REPUBLIKA.CO.ID, Oleh: Nasihin Masha

“Socrates, kau tentunya tahu bahwa kita harus mempertimbangkan opini publik juga.” “Ah, Krito, seandainya saja orang banyak dapat menimbulkan keburukan yang seburuk-buruknya. Jika demikian, mereka juga dapat memberikan kebaikan yang sebaik-baiknya; dan, jika itu terjadi, betapa bagusnya! Tetapi, dalam kenyataannya, mereka tidak dapat memberikan kedua-duanya: Mereka, dalam hal apa pun yang mereka lakukan, tidak dapat membuat orang menjadi bijaksana atau tidak dapat membuat orang menjadi bodoh. Apa pun yang mereka lakukan, hasilnya bergantung pada nasib.

Presiden Joko Widodo (Jokowi) berada dalam kepungan beragam kepentingan dan kelompok. Saat menyusun kabinet, ia memasukkan semua unsur partai penyokongnya. Hal itu berlanjut saat menyusun Dewan Pertimbangan Presiden (Wantimpres). PPP yang secara formal mendukung Prabowo Subianto-tapi sebagian justru mendukung Jokowi-pun kebagian menteri agama dan satu orang di Wantimpres.

Jokowi bukanlah kader PDIP secara genuine. Namun, ia menjadi wali kota Solo, gubernur DKI Jakarta, dan kemudian presiden berkat dukungan penuh PDIP. Megawati Soekarnoputri pun menyebut Jokowi sebagai petugas partai. Hal itu kemudian ditegaskan lagi oleh Puan Maharani, beberapa hari lalu.

Jokowi memang begitu lemah di hadapan partai-partai koalisi penyokongnya. Susunan kabinetnya tak ideal. Ia hanya bisa menerima apa yang disodorkan partai. Bahkan, sejumlah nama yang coba ia pilih dari PDIP tak didukung Megawati. Maruarar Sirait adalah satu di antara yang terpental seperti itu.

Sesungguhnya penyokong Jokowi bukan hanya partai-partai, melainkan juga relawan, bahkan kawan-kawan lamanya. Karena itu, ia memaksakan pelantikan Luhut Binsar Panjaitan (pensiunan tentara dan kader Golkar) dan Andi Wijayanto (dosen UI dan putra Mayjen TNI Purn Theo Sjafei) sebagai kepala staf kepresidenan dan sekretaris kabinet. Dua nama ini tak cukup direstui Megawati. Tentu saja, itu menyakitkan ketua umum PDIP tersebut.
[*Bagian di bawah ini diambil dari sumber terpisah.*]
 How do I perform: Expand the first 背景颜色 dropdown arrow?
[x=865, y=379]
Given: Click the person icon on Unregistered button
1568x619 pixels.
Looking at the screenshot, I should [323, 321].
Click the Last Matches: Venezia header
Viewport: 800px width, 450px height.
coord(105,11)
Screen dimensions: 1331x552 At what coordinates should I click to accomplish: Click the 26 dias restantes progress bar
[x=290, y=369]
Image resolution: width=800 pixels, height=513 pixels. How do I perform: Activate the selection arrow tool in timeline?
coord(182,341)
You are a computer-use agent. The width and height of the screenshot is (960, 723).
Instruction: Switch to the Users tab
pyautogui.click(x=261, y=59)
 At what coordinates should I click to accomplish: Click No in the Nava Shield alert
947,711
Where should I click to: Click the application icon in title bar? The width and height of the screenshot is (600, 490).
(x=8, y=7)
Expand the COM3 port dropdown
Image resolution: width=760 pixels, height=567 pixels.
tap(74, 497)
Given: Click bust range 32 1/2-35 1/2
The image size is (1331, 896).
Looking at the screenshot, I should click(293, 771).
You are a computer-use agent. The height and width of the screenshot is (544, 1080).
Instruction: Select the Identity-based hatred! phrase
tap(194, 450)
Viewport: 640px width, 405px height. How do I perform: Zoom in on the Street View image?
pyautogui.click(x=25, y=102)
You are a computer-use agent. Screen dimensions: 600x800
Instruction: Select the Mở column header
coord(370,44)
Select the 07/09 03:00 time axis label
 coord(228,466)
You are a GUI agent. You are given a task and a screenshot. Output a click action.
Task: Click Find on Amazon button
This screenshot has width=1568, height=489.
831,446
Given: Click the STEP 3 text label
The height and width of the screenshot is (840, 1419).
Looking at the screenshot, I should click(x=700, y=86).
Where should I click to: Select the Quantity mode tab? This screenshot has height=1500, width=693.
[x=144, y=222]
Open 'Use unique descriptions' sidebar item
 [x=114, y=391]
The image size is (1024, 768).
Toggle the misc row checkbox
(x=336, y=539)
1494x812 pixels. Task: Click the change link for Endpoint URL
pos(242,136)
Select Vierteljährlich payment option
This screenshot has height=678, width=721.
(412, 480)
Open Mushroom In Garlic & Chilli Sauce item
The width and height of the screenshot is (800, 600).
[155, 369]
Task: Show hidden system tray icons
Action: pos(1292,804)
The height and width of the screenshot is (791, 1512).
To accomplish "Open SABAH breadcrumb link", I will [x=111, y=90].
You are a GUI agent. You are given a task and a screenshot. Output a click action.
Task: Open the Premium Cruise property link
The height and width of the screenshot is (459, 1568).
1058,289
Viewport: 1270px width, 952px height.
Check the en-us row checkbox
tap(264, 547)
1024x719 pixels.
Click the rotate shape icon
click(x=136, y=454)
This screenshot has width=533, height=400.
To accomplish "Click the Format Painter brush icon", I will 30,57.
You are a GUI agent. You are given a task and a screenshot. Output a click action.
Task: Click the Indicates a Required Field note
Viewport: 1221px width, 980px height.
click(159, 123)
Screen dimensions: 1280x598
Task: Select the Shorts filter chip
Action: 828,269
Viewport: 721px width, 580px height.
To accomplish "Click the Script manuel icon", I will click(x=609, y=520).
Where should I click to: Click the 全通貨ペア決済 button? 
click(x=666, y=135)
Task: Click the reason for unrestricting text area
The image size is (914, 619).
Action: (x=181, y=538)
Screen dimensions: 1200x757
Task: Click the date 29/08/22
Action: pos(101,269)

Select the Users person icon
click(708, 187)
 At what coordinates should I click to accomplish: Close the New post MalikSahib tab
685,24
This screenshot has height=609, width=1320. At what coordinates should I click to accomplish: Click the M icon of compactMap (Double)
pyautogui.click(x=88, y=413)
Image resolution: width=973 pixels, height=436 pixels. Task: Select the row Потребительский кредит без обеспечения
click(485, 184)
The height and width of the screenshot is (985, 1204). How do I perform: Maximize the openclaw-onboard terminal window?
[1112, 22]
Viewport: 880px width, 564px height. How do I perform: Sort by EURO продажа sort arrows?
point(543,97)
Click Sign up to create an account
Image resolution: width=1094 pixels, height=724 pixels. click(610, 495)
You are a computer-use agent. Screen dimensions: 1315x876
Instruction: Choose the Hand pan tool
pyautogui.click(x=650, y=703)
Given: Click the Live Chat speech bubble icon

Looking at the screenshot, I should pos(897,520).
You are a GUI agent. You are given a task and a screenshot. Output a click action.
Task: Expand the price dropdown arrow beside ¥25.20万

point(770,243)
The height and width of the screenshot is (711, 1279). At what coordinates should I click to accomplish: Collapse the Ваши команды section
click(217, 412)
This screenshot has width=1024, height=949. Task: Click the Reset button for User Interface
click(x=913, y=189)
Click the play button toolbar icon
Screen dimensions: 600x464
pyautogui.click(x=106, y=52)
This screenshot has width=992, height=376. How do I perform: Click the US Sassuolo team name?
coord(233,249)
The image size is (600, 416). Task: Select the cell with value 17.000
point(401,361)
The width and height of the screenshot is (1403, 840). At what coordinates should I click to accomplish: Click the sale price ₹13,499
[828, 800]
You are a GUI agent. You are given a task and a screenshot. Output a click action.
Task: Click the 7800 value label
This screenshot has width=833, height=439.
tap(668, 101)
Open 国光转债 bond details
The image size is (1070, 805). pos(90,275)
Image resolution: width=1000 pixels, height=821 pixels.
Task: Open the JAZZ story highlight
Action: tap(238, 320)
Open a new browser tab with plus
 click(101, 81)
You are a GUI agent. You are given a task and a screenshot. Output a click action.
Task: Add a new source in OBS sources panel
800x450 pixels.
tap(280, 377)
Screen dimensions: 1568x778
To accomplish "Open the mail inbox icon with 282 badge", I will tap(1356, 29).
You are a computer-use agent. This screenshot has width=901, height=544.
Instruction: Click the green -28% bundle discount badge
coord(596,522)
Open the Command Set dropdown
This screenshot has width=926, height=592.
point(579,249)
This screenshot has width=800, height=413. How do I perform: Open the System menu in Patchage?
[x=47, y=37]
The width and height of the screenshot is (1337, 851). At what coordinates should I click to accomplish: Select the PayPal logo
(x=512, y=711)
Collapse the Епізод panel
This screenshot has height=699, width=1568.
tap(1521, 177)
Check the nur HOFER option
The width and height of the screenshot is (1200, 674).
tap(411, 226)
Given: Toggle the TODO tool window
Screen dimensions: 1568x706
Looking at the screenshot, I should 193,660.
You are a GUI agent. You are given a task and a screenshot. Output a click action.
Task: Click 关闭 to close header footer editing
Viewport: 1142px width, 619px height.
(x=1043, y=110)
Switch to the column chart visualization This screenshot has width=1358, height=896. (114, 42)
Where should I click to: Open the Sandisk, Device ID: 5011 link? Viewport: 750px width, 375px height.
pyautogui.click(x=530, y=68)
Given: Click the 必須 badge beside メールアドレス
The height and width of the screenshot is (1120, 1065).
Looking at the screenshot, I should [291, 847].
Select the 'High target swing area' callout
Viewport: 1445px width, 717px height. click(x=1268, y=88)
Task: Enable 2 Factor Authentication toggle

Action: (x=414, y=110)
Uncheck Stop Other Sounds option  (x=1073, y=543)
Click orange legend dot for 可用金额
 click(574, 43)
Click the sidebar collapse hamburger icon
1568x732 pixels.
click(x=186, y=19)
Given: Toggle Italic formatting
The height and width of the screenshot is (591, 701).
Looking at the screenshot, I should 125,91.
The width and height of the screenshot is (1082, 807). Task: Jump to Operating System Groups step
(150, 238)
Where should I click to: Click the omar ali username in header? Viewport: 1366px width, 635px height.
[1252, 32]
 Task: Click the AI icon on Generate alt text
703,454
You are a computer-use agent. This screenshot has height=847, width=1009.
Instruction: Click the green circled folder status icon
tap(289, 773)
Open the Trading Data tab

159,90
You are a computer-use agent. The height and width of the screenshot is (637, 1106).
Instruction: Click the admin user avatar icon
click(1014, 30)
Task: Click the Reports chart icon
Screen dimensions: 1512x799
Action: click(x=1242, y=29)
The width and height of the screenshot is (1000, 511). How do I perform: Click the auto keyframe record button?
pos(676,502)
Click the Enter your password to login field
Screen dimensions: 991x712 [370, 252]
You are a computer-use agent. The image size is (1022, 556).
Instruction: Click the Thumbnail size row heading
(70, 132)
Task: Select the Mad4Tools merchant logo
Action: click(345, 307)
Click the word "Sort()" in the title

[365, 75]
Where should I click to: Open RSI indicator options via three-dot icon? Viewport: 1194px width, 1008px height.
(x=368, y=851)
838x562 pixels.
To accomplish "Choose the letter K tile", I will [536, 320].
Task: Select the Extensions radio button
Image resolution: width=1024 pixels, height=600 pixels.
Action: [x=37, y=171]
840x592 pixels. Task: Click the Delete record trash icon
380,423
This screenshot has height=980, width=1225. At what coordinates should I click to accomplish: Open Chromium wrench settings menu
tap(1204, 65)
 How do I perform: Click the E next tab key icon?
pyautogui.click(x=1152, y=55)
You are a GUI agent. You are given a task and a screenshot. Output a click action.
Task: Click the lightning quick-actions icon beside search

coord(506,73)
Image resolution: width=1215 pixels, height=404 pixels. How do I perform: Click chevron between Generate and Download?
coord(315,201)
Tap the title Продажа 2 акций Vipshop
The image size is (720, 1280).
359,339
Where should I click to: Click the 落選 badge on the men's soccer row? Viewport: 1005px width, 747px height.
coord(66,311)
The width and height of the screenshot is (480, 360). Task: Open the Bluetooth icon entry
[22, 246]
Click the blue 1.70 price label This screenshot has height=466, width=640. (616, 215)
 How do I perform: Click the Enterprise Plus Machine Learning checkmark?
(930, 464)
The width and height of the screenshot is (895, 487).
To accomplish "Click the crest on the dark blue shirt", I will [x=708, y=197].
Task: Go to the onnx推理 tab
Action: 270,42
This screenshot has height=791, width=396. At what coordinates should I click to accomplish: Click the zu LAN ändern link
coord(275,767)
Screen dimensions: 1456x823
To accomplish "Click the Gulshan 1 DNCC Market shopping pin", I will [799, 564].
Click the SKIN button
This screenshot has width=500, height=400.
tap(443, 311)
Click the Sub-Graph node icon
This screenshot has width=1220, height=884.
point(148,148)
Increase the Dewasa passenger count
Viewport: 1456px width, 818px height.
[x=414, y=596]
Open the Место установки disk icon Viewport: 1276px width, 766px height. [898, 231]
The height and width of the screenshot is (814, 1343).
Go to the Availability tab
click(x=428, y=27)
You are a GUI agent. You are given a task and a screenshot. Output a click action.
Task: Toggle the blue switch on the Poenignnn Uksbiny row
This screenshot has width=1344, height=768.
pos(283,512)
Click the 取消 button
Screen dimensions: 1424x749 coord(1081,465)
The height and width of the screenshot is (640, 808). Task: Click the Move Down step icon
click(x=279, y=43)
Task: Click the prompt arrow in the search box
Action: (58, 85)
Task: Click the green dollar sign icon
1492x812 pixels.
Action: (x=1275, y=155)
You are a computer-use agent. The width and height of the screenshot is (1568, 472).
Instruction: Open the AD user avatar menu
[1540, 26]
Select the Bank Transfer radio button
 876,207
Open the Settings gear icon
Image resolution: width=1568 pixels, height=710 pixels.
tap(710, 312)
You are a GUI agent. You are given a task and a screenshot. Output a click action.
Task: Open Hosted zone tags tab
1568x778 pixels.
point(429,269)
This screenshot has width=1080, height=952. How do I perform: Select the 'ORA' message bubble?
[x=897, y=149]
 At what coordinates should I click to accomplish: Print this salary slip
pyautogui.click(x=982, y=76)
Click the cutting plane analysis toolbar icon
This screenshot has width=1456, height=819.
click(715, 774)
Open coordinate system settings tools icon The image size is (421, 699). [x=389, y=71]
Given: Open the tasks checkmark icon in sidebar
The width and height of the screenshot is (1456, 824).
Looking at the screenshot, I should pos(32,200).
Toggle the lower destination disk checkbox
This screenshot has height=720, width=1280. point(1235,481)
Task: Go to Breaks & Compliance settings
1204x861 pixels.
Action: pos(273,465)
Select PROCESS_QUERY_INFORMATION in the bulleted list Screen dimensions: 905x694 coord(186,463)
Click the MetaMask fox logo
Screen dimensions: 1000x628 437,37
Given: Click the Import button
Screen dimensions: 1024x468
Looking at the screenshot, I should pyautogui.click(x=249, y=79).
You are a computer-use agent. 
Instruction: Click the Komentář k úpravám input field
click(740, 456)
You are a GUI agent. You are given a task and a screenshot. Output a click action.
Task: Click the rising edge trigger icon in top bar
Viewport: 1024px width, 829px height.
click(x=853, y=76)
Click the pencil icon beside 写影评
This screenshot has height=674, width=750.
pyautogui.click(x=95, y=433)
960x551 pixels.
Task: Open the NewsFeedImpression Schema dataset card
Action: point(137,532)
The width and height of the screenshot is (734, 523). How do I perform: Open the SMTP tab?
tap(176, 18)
Untuk menciptakan perimbangan, Jokowi pun mengajukan Budi Gunawan sebagai calon tunggal kepala Polri. Budi adalah ajudan Megawati saat Megawati menjadi presiden. Dari sinilah petaka terjadi: KPK menetapkan Budi sebagai tersangka dan Polri menangkap Bambang Widjojanto (wakil ketua KPK) sebagai tersangka. Terjadi turbulensi politik.

Hingga kini Jokowi terjebak dalam situasi ini. Masa 100 hari kepresidenannya tertutup kabut hitam. Jokowi berusaha keluar dari situasi. Sikapnya terang: biarkan proses hukum berjalan tanpa intervensi dari siapa pun, termasuk dirinya.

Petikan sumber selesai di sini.